HOW TO COMPLETE THIS TASK »
Below are records to be repeated in full. Give them exactly.

RECORD EXCERPTS »
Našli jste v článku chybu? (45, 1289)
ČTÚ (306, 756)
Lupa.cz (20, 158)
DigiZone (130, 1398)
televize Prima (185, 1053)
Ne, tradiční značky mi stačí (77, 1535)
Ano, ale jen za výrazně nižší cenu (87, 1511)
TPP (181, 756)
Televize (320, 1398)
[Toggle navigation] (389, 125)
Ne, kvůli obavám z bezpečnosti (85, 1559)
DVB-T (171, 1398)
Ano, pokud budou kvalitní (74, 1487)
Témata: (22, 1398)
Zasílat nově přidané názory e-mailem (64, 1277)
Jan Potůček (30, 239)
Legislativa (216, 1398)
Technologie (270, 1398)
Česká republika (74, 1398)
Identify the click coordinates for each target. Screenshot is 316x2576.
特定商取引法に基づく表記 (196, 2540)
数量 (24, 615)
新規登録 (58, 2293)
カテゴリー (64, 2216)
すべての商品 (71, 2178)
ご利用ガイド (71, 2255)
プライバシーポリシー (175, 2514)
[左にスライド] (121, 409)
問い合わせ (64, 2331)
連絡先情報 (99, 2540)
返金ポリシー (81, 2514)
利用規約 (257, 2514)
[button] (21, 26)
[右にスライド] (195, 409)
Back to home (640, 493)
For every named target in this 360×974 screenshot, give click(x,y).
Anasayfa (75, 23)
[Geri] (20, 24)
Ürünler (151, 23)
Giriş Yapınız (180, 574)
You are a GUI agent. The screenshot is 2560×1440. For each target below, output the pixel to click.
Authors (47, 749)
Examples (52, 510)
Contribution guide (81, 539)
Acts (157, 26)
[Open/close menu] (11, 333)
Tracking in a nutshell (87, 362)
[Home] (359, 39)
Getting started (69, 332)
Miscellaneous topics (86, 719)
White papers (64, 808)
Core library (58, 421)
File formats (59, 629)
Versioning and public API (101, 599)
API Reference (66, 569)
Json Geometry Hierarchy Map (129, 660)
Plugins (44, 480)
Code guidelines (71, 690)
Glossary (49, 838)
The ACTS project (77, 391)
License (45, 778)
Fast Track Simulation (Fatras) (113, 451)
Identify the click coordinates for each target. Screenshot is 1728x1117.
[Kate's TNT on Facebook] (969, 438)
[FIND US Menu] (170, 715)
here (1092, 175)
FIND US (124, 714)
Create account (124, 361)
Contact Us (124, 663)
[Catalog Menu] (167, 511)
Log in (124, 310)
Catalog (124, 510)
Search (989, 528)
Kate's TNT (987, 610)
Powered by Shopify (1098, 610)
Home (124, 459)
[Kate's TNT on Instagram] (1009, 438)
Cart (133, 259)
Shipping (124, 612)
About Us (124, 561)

WORKED SOLUTION »
Našli jste v článku chybu? (45, 1289)
ČTÚ (306, 756)
Lupa.cz (20, 158)
DigiZone (130, 1398)
televize Prima (185, 1053)
Ne, tradiční značky mi stačí (77, 1535)
Ano, ale jen za výrazně nižší cenu (87, 1511)
TPP (181, 756)
Televize (320, 1398)
[Toggle navigation] (389, 125)
Ne, kvůli obavám z bezpečnosti (85, 1559)
DVB-T (171, 1398)
Ano, pokud budou kvalitní (74, 1487)
Témata: (22, 1398)
Zasílat nově přidané názory e-mailem (64, 1277)
Jan Potůček (30, 239)
Legislativa (216, 1398)
Technologie (270, 1398)
Česká republika (74, 1398)
Identify the click coordinates for each target. Screenshot is 316x2576.
特定商取引法に基づく表記 (196, 2540)
数量 (24, 615)
新規登録 (58, 2293)
カテゴリー (64, 2216)
すべての商品 (71, 2178)
ご利用ガイド (71, 2255)
プライバシーポリシー (175, 2514)
[左にスライド] (121, 409)
問い合わせ (64, 2331)
連絡先情報 (99, 2540)
返金ポリシー (81, 2514)
利用規約 (257, 2514)
[button] (21, 26)
[右にスライド] (195, 409)
Back to home (640, 493)
For every named target in this 360×974 screenshot, give click(x,y).
Anasayfa (75, 23)
[Geri] (20, 24)
Ürünler (151, 23)
Giriş Yapınız (180, 574)
You are a GUI agent. The screenshot is 2560×1440. For each target below, output the pixel to click.
Authors (47, 749)
Examples (52, 510)
Contribution guide (81, 539)
Acts (157, 26)
[Open/close menu] (11, 333)
Tracking in a nutshell (87, 362)
[Home] (359, 39)
Getting started (69, 332)
Miscellaneous topics (86, 719)
White papers (64, 808)
Core library (58, 421)
File formats (59, 629)
Versioning and public API (101, 599)
API Reference (66, 569)
Json Geometry Hierarchy Map (129, 660)
Plugins (44, 480)
Code guidelines (71, 690)
Glossary (49, 838)
The ACTS project (77, 391)
License (45, 778)
Fast Track Simulation (Fatras) (113, 451)
Identify the click coordinates for each target. Screenshot is 1728x1117.
[Kate's TNT on Facebook] (969, 438)
[FIND US Menu] (170, 715)
here (1092, 175)
FIND US (124, 714)
Create account (124, 361)
Contact Us (124, 663)
[Catalog Menu] (167, 511)
Log in (124, 310)
Catalog (124, 510)
Search (989, 528)
Kate's TNT (987, 610)
Powered by Shopify (1098, 610)
Home (124, 459)
[Kate's TNT on Instagram] (1009, 438)
Cart (133, 259)
Shipping (124, 612)
About Us (124, 561)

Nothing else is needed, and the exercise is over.